C’est précisément la question que Welles plaçait au cœur de Citizen Kane. Dès la première séquence, un manoir isolé, un milliardaire agonisant, un dernier mot («Rosebud») et un globe de verre brisé. Puis un faux journal filmé, pastiche d’actualités Pathé, résumant en quelques minutes l’ascension de Charles Foster Kane: orphelin devenu magnat de la presse, collectionneur de journaux, de maîtresses et de palais, candidat populiste, vieil homme enfoui sous son propre mythe. Le film ne fait pas seulement le portrait d’un individu, il montre comment un empire médiatique se raconte à lui‑même, et comment ce récit officiel peut être fissuré.
Le pouvoir n’est pas seulement économique, il est narratif.
Côté cinématographique, Citizen Kane est une petite révolution. Welles joue de la profondeur de champ, de la contre‑plongée, des plafonds filmés, pour figurer la puissance et l’enfermement: Kane apparaît souvent gigantesque dans le cadre, mais prisonnier de ses décors. La narration, en puzzle, multiplie les points de vue: un ancien associé, un banquier, une ex‑épouse, un domestique… Chacun livre «son» Kane, sans que l’on atteigne jamais la vérité totale. On croit suivre l’enquête d’un journaliste sur le fameux «Rosebud», on découvre surtout l’impossibilité de réduire une vie à un slogan.
L’apport le plus troublant du film, aujourd’hui, tient pourtant à autre chose: sa manière de montrer un magnat convaincu que posséder des journaux, c’est posséder le réel. Kane rachète un titre en faillite, lui donne une ligne, lance des campagnes, fait et défait des réputations, en proclamant servir «le peuple» (le parallèle avec la vulgate de CNews s’impose). Le montage insiste sur cette fabrication de l’opinion: gros titres outranciers, une succession de unes qui transforment un fait divers en affaire d’Etat, une liaison adultère en scandale moral. Le pouvoir n’est pas seulement économique, il est narratif.

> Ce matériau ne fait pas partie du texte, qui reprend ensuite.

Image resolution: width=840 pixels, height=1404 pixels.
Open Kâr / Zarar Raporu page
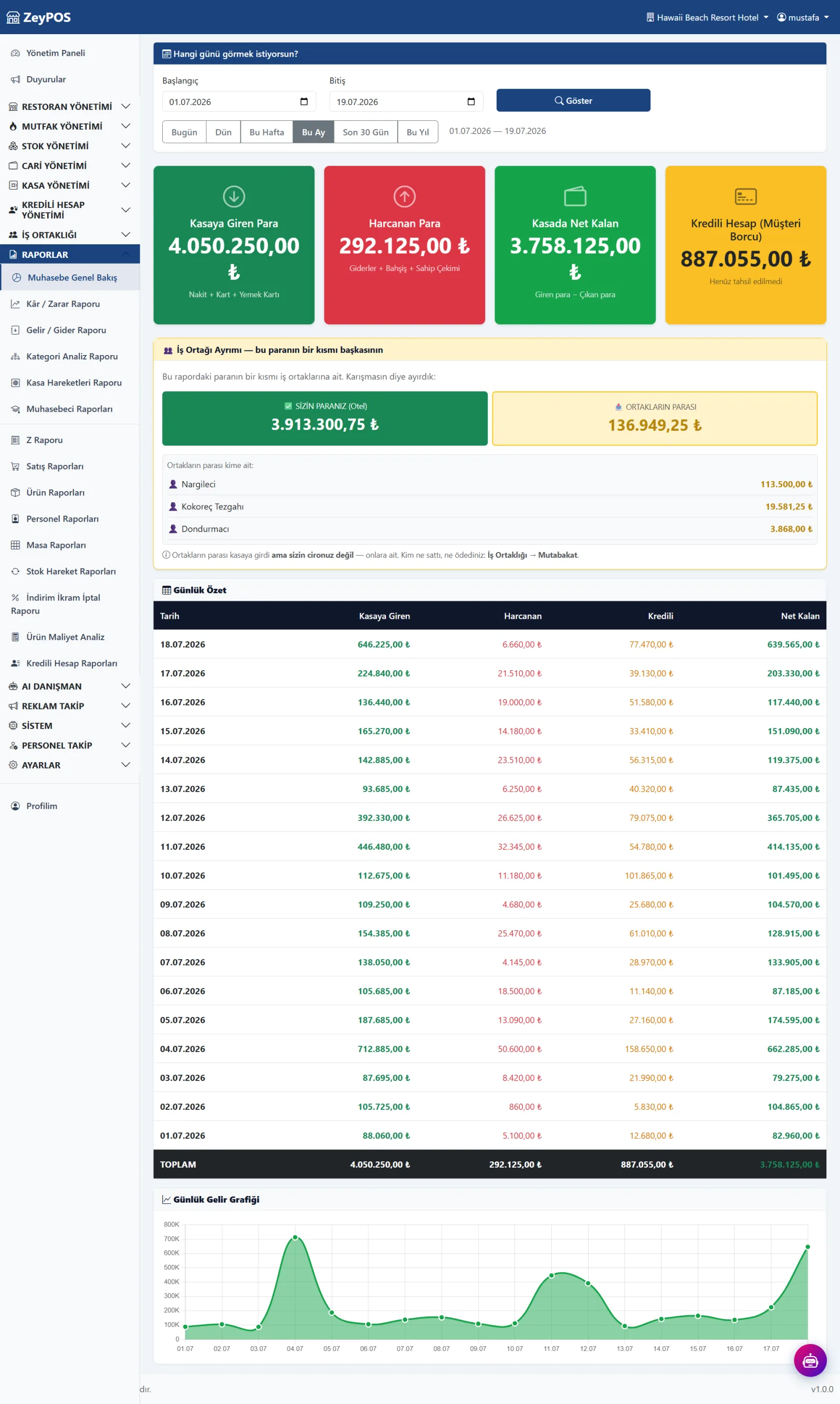(x=63, y=304)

Difficile de ne pas penser à Bolloré en regardant ces séquences. Là aussi, la stratégie passe par la reprise de marques existantes (iTélé devenue CNews, Europe 1, Le JDD, Prisma) et par leur alignement progressif dans un même système de récits. Là aussi, un réseau d’éditorialistes et de polémistes occupe l’espace, redéfinissant ce qui est considéré comme un «débat» légitime, imposant certains thèmes (identité, insécurité, immigration) comme trame de fond. Les historiens des médias décrivent un «écosystème» plutôt qu’un groupe éclaté: chaque antenne renvoie aux autres, les magazines amplifient les émissions, les maisons d’édition accueillent les mêmes signatures.
Le chef‑d’œuvre de 1941, certes, ne nous dit pas quoi penser de Vincent Bolloré. Mais il nous rappelle qu’un empire médiatique n’est jamais neutre, et qu’il appartient aux spectateurs, aux lecteurs, aux citoyens de ne pas se contenter du récit qu’il fabrique sur lui‑même.